▶ **What this task involves**: Lines from the one containing "Where should I" through the end of the entries below: set them down exactly, both ends included, with nothing added.

▶ **Records supplied**:
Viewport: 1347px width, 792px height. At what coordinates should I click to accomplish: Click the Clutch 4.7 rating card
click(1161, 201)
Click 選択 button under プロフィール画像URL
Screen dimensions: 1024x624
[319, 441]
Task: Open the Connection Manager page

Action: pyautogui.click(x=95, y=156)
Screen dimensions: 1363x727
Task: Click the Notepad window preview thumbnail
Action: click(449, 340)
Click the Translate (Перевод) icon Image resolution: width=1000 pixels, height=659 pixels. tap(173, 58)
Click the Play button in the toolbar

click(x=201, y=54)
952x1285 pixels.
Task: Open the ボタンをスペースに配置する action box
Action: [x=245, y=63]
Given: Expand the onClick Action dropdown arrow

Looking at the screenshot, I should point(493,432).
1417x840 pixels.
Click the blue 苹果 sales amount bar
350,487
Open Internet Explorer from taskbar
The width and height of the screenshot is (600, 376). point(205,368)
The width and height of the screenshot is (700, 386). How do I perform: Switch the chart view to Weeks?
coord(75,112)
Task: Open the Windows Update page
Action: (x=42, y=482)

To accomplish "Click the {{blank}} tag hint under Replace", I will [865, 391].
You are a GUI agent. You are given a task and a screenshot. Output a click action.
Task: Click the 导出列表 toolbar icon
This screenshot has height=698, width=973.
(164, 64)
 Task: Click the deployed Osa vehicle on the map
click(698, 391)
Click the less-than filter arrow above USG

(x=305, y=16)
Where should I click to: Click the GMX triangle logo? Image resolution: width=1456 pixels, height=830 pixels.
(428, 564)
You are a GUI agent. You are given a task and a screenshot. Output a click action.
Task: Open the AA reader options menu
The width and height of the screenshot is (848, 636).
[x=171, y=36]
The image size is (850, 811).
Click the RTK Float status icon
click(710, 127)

▶ **Problem solution**:
Where should I click to: Click the GMX triangle logo? Image resolution: width=1456 pixels, height=830 pixels.
(428, 564)
You are a GUI agent. You are given a task and a screenshot. Output a click action.
Task: Open the AA reader options menu
The width and height of the screenshot is (848, 636).
[x=171, y=36]
The image size is (850, 811).
Click the RTK Float status icon
click(710, 127)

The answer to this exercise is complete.